>>>

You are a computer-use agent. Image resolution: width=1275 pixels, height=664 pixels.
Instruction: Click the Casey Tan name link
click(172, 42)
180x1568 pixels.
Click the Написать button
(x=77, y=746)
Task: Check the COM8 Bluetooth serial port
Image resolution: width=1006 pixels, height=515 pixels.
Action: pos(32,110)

<<<
>>>

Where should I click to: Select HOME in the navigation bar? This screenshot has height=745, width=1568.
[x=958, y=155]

<<<
>>>

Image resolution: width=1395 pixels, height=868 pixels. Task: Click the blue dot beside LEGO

<<<

- PROBLEM DESCRIPTION
Rewrite the data starting at the line that contains "Task: Check the COM8 Bluetooth serial port" and ending with the line that contains "Action: pos(32,110)", replacing "Bluetooth" with "USB" and leaving everything else unchanged.

- OUTPUT OF THE EXERCISE
Task: Check the COM8 USB serial port
Image resolution: width=1006 pixels, height=515 pixels.
Action: pos(32,110)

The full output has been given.